Source passage:
***

Monday, February 26, 2018

Surging Interest Rates

Last week I wrote about the hysteria about rising inflation. This week I want to focus on interest rates. The story line goes something like this. The Fed has recently been raising interest rates and the Fed now plans to raise them several times next year. This increase in interest rates will pummel the economy and therefore the stock market will take a dive more powerful than a flock of pelicans in a feeding frenzy.

The below chart is useful for thinking about interest rates and recessions. Both lines are annual averages for each year. The chart goes from 1953 to 2017. The blue line is the interest rate set by the Fed. It is called the Federal Funds Rate but we can call him FFR. The red line is the rate on 10 year Treasury Bonds. Let's call that one 10TB. 10TB is usually on top of FFR but please no sexual jokes. The FFR is below most interest rates since it is known to be a measure of the cost of funds for banks and other financial institutions. These institutions lend money at a rate above FFR so as to make profits. Being a floor rate -- when the Fed raises the FFR we expect most other rates to rise too. A rising tide lifts all boats or something like that.

As the chart below shows the Fed has raised the FFR, depending on how you count them, about 12 times over those 65 years. You can also see there are 9 vertical grey bars in the chart indicating recession years.In the case of every one of those recessions you can see that they were preceded by a rise in the FFR. But notice too that this FFR/Recession relationship is less like Fred and Ethel and more like Ricky and Lucy. That is, the relationship is highly unstable.

***

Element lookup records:
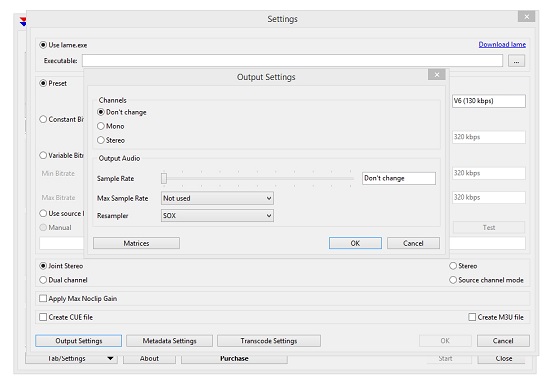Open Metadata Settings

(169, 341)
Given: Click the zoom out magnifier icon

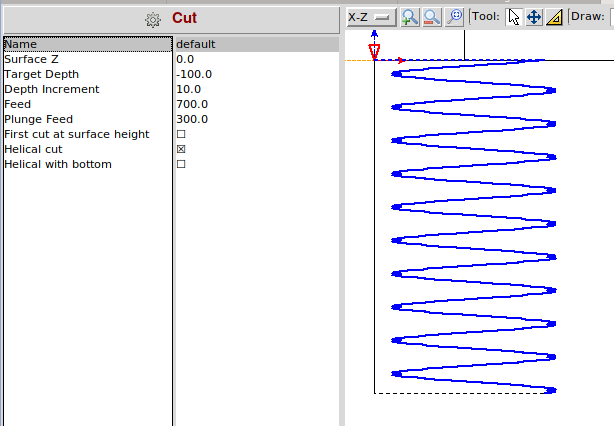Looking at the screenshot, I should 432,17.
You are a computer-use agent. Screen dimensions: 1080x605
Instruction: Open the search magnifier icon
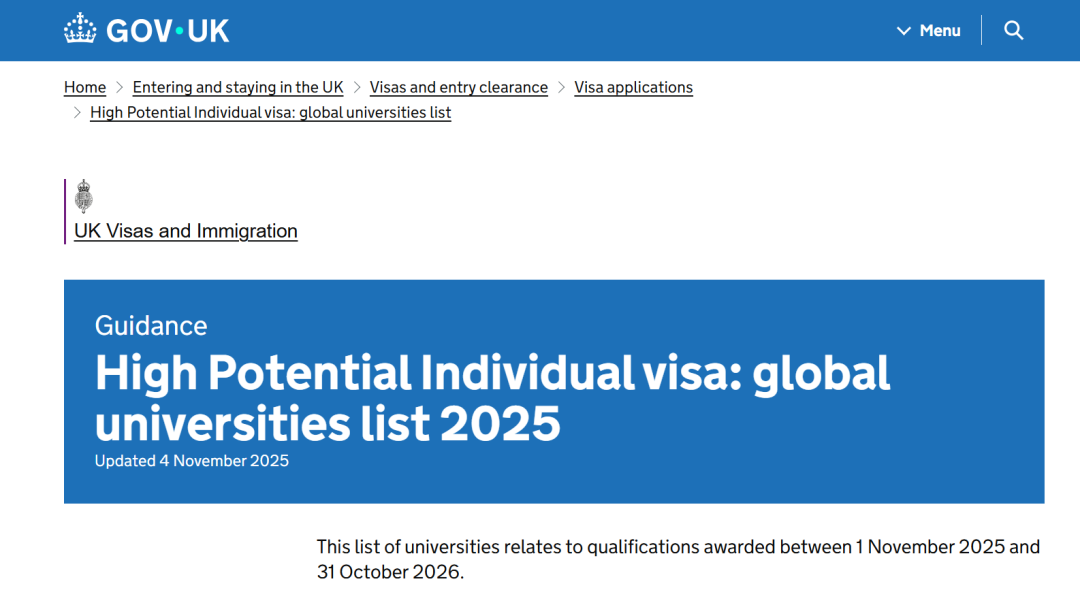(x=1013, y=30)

***

Objective: From the interest rates passage above, reproduce word for word the part starting at "Surging Interest Rates" and ending at "a feeding frenzy.".

The solution:
Surging Interest Rates

Last week I wrote about the hysteria about rising inflation. This week I want to focus on interest rates. The story line goes something like this. The Fed has recently been raising interest rates and the Fed now plans to raise them several times next year. This increase in interest rates will pummel the economy and therefore the stock market will take a dive more powerful than a flock of pelicans in a feeding frenzy.